Prominent Art Review Gets a Second Chance

The publisher and art critic, Christian Zervos, founded the French art review, Cahiers d’Art, in 1926. The magazine ran without interruption from 1941 to 1943, until 1960 and featured artists such as Picasso, Matisse, Braque, Leger, Ernst, Calder, and Giacometti. Known for its striking layout and abundant photography, Cahiers d’Art also featured reviews written by the likes of Ernest Hemingway and Samuel Beckett. After being out of production for more than fifty years, Cahiers d’Art has been reborn.

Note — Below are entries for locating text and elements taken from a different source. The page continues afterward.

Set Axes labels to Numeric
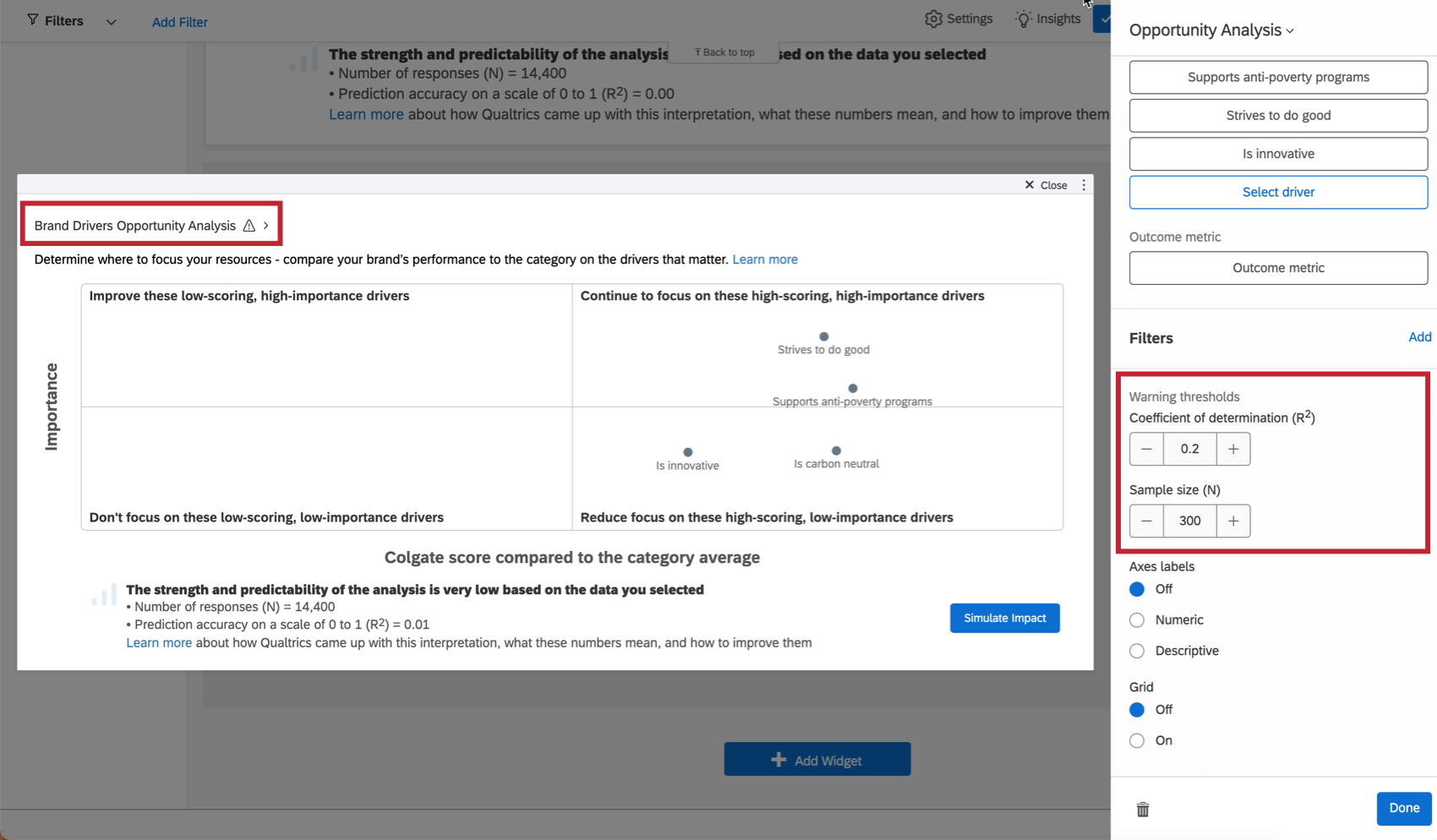 [1137, 619]
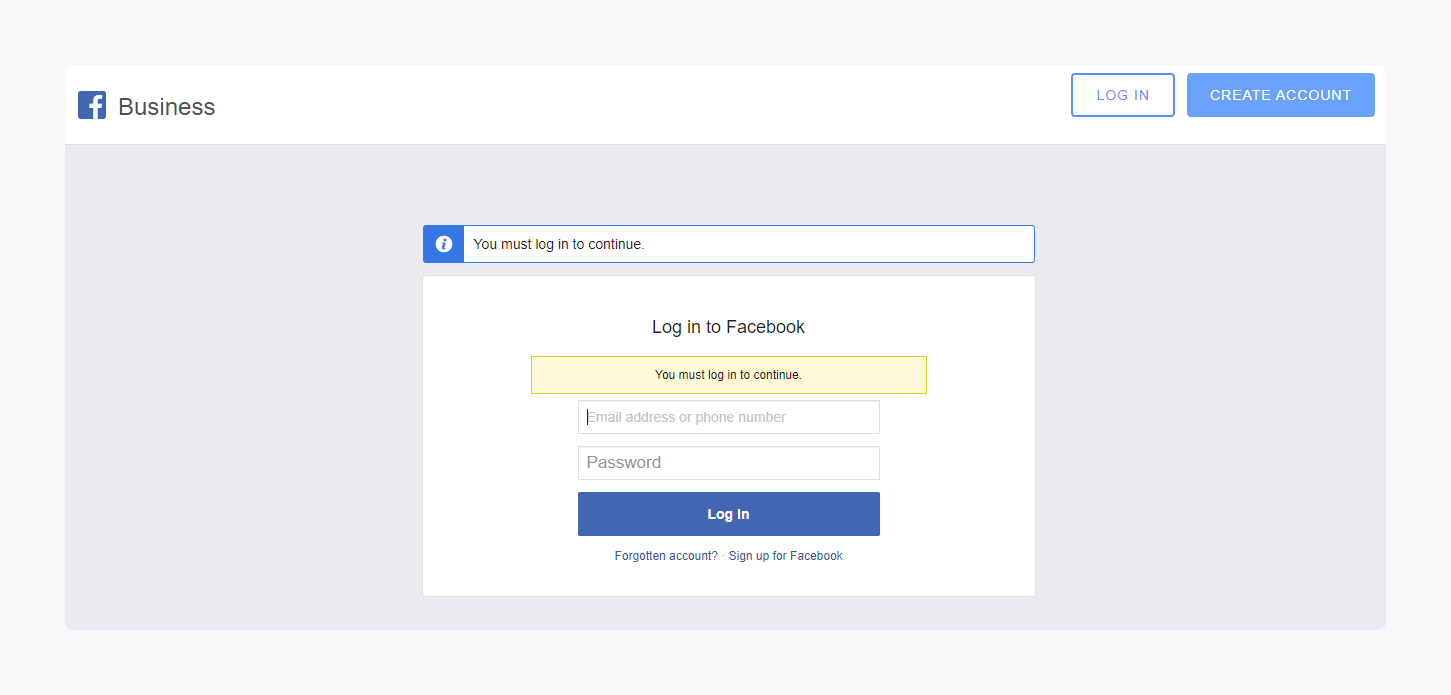Focus the Email address or phone number field
1451x695 pixels.
pos(728,417)

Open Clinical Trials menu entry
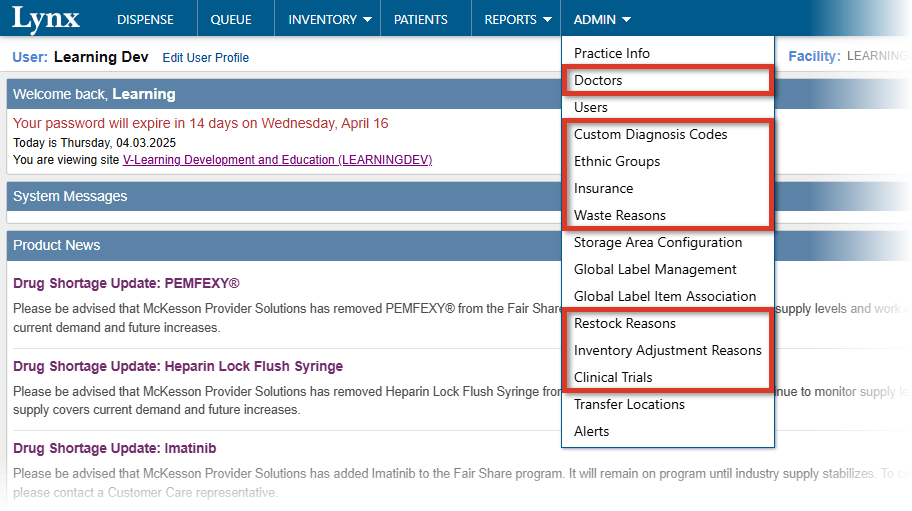[613, 377]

Swedish collector and entrepreneur, Staffan Ahrenberg, bought the dormant publication after he walked by the still-operating Cahier d’Art gallery along the rue du Dragon in Paris. Ahrenberg re-launched Cahiers d’Art with former Art Basel director Sam Keller and the renowned curator Hans Ulrich Obrist as editors. The first issue features Ellsworth Kelly, Cyprien Gaillard, and Sarah Morris. As in the past, Cahiers d’Art will not contain advertisements nor will it follow a regular production schedule.

Major art world players including Larry Gagosian, Guggenheim boss Richard Armstrong, and Alfred Pacquement of the Pompidou Centre gathered in a tiny Left Bank gallery in Paris to celebrate the review’s return.